Short task A >> Reproduce the news report on the Pakistan-Iran air strikes from "Fears of escalation" to "Houthis in Yemen.", changing "tit-for-tat" to "retaliatory".
Short task B >> Write the next part of the news report on the Pakistan-Iran air strikes, continuing from where it stops.

Excerpt to read >>
━━━━━━━━━━━━━━━━━━━━

Nuclear-armed Pakistan and Iran have launched air strikes on each other’s territory this week, escalating tensions between the two neighbors.



Pakistan's top civilian and military leaders are holding an emergency meeting on Friday to review the tense security situation amid the country's standoff with neighboring Iran.  


Islamabad said on Thursday that it had launched air strikes on insurgents in Iran, two days after Tehran struck "terrorist targets" inside the South Asian country.


Pakistan's caretaker Prime Minister Anwaar-ul-Haq Kakar will chair the National Security Committee meeting, his office said. The country's powerful army chief and heads of intelligence agencies will take part in the meeting.


It aims at a "broad national security review in the aftermath of the Iran-Pakistan incidents," Pakistani Information Minister Murtaza Solangi told Reuters.


Fears of escalation and wider instability


The tit-for-tat air strikes across the porous border between the two neighbors have stoked tensions between nuclear-armed Sunni-majority Pakistan and Shiite-dominated Iran, and fueled fears of wider instability in the region.


Iran is a major backer of militant groups in the Middle East, including Hamas in Gaza, Hezbollah in Lebanon and the Houthis in Yemen.

━━━━━━━━━━━━━━━━━━━━

Given material >>

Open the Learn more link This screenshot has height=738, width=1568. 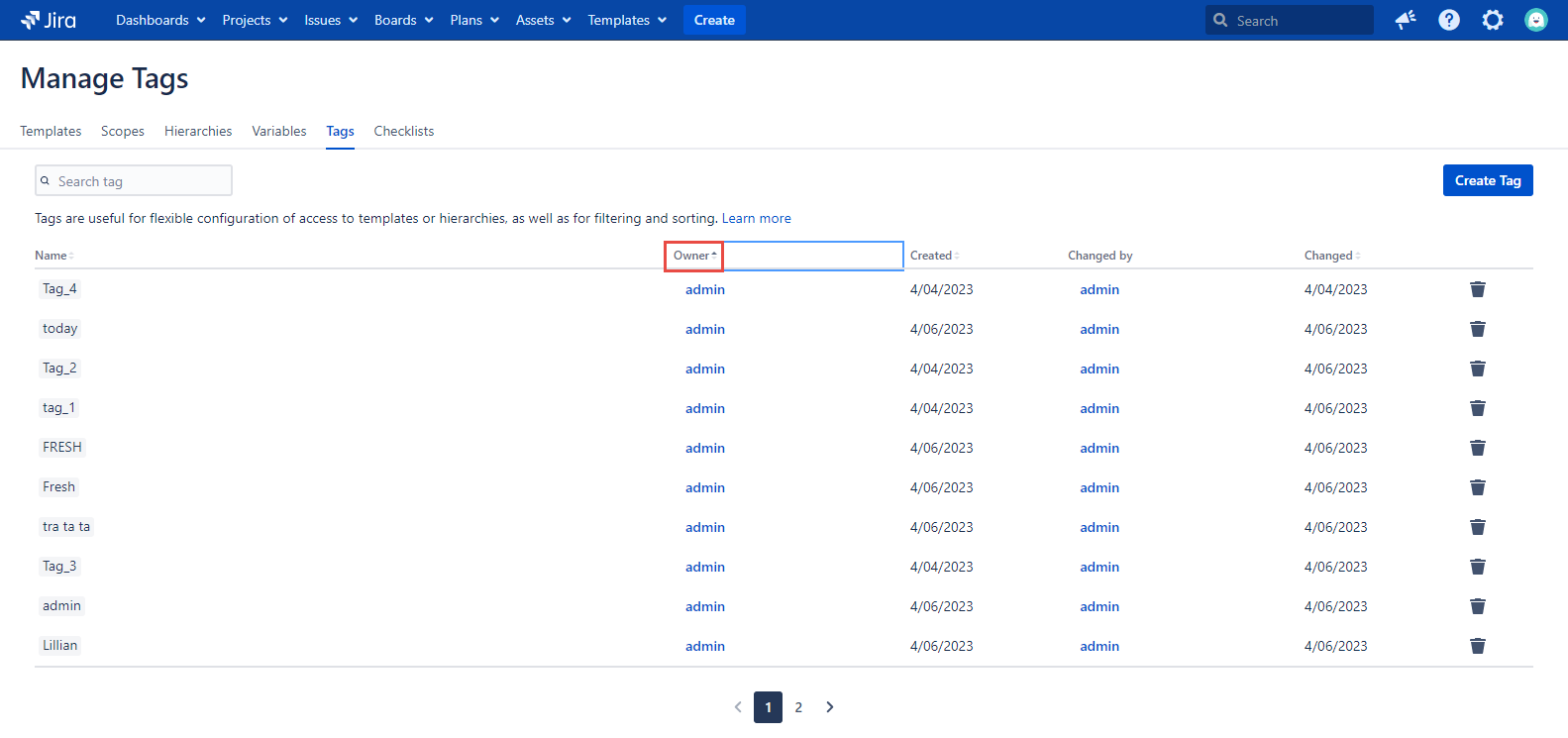(x=756, y=218)
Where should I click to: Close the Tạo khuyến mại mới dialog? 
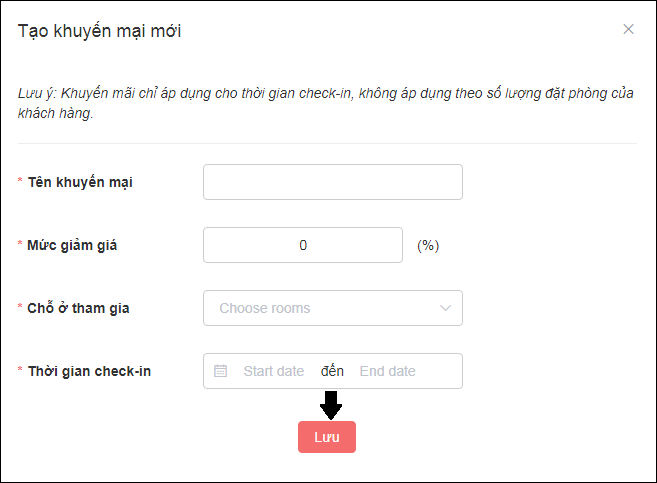click(x=628, y=29)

━━━━━━━━━━━━━━━━━━━━

Right answer A >>
Fears of escalation and wider instability


The retaliatory air strikes across the porous border between the two neighbors have stoked tensions between nuclear-armed Sunni-majority Pakistan and Shiite-dominated Iran, and fueled fears of wider instability in the region.


Iran is a major backer of militant groups in the Middle East, including Hamas in Gaza, Hezbollah in Lebanon and the Houthis in Yemen.

Right answer B >>
Hamas and Hezbollah are designated terrorist groups by Germany, the US and Israel. Washington also added the Houthis to its terrorism list on Thursday.


Pakistan's former Foreign Minister Hina Rabbani Khar told DW that any concerns Iran had about terrorism or separatism should have been addressed through diplomatic channels rather than military action.


"I can just certainly say Iran did a grotesquely stupid, wrong thing," she said. "I don't think Pakistan had many options. I'm not in government right now, I can speak openly." 


The United Nations and the United States have appealed for restraint, while China has offered to mediate between the two countries.


The European Union said on Thursday it was deeply worried about the "spiral of violence in the Middle East and beyond."